**TEXT EXCERPT**

§

The trial judge, in his memorandum opinion, commented on the fact that the bartender had not required Espinoza to write his signature so as to compare it with that on the card produced by him. Just what that would have shown does not appear. Espinoza had signed the simulated identification card and it was his signature on it. Moreover, his picture appeared thereon, which was a better test of identity than would have been a signature.
The trial judge also misinterpreted the evidence. He stated, in his opinion, that the evidence "that the bar was dimly lighted certainly was sufficient to justify a finding . . . that bona fide documentary evidence of majority was not submitted to the bartender, and further that the bartender was guilty of neglect in scrutinizing the documentary evidence in a dim light. . . .
". . . Here a careful inspection under proper lighting facilities would have disclosed a self-manufactured I.D. card presented by Espinoza." Thus, the trial judge apparently believed that the record showed that Ruggeri had examined the identification card under poor lighting, and that this explained why he had not discovered its falsity. If this statement by the trial judge were supported by evidence it would have supported a finding, had one been made, of bad faith and lack of diligence on the part of Ruggeri. But there is not one word in the record as to the lighting conditions under which the identifications were checked. The only mention of lighting conditions in the record is the evidence of Ruggeri that on February 28, 1953, the night the offense was committed, he had dimmed the lights in the restaurant-bar about 8:30 p.m. because the restaurant usually stopped serving food at that time. But the identifications were not made on February 28, 1953, but some months prior thereto. The record indicates that the three boys, when served drinks, had them with their meals, which would indicate that they purchased drinks before 8:30 p.m. and while the establishment was still serving food. There is not one word in the record as to the time of the day or night the identifications were made, or what the lighting conditions were in the bar on those occasions. As already pointed out, if the evidence were as summarized by the trial judge it might well be that such evidence would have supported a finding, had one been made, that the bartender acted without due diligence. Bu there was no such evidence, and there is no other evidence of bad faith.

§

**EXERCISE BRIEF**
In the court opinion excerpt, why did Ruggeri dim the lights in the restaurant-bar about 8:30 p.m. on February 28, 1953? Answer from the text alone.

**DATA EXCERPT**
§

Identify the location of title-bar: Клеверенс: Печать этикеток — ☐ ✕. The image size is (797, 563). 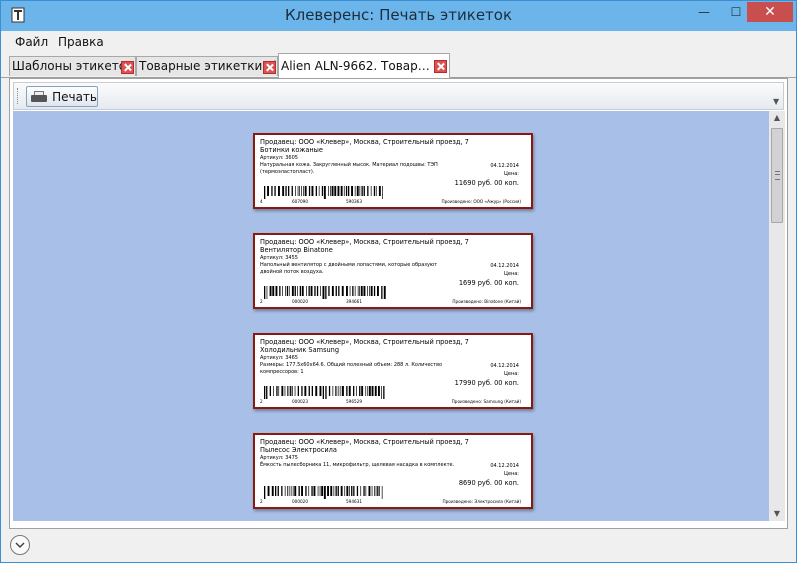
(398, 16).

§

**RESULT BELOW**
The restaurant usually stopped serving food at that time.